Acordam no pleno da 1ª. Secção do Supremo Tribunal Administrativo:
A..., AR, Lda, ..., ..., ..., ..., ... e ..., todos melhor identificados nos autos, vêm recorrer para este Tribunal Pleno do acórdão da Secção, de 4/3/2004 (fls. 166 e segts. dos autos ), que negou provimento ao recurso contencioso que junto daquela haviam interposto do despacho do Secretário de Estado das Obras Públicas, de 4/9/2002, na parte em que o mesmo, relativamente às parcelas de terreno nele identificadas sob os nºs. 2, 6.1, 7, 5.1, 19 e 4, propriedade, respectivamente, de cada um dos acima referidos recorrentes, tinha declarado a utilidade pública com urgência da expropriação, entre outras, das mesmas parcelas, necessárias à construção da Área de Serviço de Vila do Conde, do IC1 / Porto – Viana do Castelo (IP9) – A.S.1.
Nas suas alegações para este Tribunal Pleno concluem os ora recorrentes do seguinte modo, que se transcreve:
«1ª.
«2ª.
«3ª.
«4ª.
«5ª.
O acto administrativo impugnado foi proferido em desrespeito pelo regime jurídico da RAN;E foi-o porque os terrenos estavam inseridos na RNA à data da DUP e não foram dele desanexados como a lei impõe;A Consequência de tal violação da lei é a nulidade como resulta do artº. 34º., nº. 1 do regime jurídico da RAN;A nulidade não é sanável;O acórdão impugnado não teve em conta a “ reposição da legalidade ” foi posterior à prolação do despacho impugnado».
Contra-alegou a autoridade recorrida, o Secretário de Estado das Obras Públicas, defendendo o improvimento do presente recurso jurisdicional, o mesmo fazendo, por sua parte, a recorrida particular, B..., SA.
Posição esta que é secundada pelo Exmº. magistrado do Ministério Público junto deste Tribunal Pleno no seu parecer de fls. 240.
Colhidos os vistos legais, e redistribuído que foi o processo ao presente relator, cumpre decidir, começando por alinhar o essencial da matéria de facto dada por assente no acórdão recorrido, necessária à cabal inteligência da subsequente exposição, matéria essa que, como é sabido, se impõe a este Tribunal Pleno, como tribunal de revista.
Os ora recorrentes são proprietários, respectivamente, das parcelas de terreno designadas sob os nºs. 2, 6.1, 7, 5.1, 19 e 4 das plantas de fls. 17, 19, 21, 23, 25, 27 e 29, também respectivamente, dos autos, parcelas essas integradas, de acordo com o definido no Plano Director Municipal (PDM) de Vila do Conde, na Reserva Agrícola Nacional (RAN), estando abrangidos pela zona de protecção ao Itinerário Complementar nº. 1 (IC1).
Por despacho do Secretário de Estado das Obras Públicas, de 4/9/2002 (DR, II Série, nº. 223, de 26/9/2002), foi declarada, com carácter de urgência, a utilidade pública da expropriação, entre outras, das parcelas do terreno dos ora recorrentes, já acima identificados, necessárias à construção da área de Serviço de Vila do Conde do IC1 (Porto – Viana do Castelo), via esta incluída na concessão outorgada à ora recorrida particular, “B...”.

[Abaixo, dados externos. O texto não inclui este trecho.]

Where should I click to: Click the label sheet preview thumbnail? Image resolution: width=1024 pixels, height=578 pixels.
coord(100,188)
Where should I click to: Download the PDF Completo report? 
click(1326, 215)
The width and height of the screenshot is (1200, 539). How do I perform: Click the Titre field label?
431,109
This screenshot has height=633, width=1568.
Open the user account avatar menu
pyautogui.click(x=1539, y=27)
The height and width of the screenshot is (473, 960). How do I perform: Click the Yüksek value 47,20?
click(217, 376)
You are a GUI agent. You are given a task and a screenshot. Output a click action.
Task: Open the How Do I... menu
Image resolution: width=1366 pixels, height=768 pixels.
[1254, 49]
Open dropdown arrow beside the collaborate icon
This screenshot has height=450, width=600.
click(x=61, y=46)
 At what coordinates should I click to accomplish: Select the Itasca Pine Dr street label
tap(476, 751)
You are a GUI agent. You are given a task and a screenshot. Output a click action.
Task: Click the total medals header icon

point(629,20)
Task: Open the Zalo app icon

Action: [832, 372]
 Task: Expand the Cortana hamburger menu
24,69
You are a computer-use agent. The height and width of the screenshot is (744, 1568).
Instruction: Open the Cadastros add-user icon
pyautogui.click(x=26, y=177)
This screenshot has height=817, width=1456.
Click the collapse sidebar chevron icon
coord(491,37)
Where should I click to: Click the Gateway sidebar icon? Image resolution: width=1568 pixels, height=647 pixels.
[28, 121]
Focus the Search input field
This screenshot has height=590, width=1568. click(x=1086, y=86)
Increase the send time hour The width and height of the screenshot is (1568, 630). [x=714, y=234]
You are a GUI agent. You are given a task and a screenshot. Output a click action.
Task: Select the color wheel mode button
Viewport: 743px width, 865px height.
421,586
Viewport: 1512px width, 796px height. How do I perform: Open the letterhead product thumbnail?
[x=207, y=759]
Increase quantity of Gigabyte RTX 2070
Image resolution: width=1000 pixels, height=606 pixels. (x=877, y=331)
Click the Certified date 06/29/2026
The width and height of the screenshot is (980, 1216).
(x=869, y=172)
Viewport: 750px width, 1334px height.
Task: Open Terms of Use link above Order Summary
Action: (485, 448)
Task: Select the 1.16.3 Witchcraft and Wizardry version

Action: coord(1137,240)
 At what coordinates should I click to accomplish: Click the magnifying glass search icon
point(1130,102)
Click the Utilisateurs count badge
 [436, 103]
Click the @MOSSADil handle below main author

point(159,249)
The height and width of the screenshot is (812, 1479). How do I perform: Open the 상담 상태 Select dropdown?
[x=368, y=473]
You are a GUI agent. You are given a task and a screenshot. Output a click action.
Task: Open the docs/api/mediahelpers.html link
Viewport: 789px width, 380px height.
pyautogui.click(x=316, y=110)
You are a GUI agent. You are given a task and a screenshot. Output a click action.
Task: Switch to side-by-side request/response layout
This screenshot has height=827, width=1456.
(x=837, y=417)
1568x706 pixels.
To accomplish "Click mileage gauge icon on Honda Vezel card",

Em 18/11/2002, esta última, nesta sua qualidade, solicitou ao Presidente da respectiva Comissão Regional da RAN, fosse emitido parecer favorável, de acordo com a al. d), do nº. 2, do artº. 9º., do DL nº. 196/89, de 14/6, relativo à utilização não agrícola das parcelas de terreno objecto da declaração de utilidade pública de expropriação por parte do acima referido despacho do Secretário de Estado das Obras Públicas, de 4/9/2002.
Em 7/2/2003, a já acima Comissão Regional da RAN emitiu “parecer favorável” à utilização das referidas parcelas de terreno com vista à implementação neles da área de Serviço acima identificada.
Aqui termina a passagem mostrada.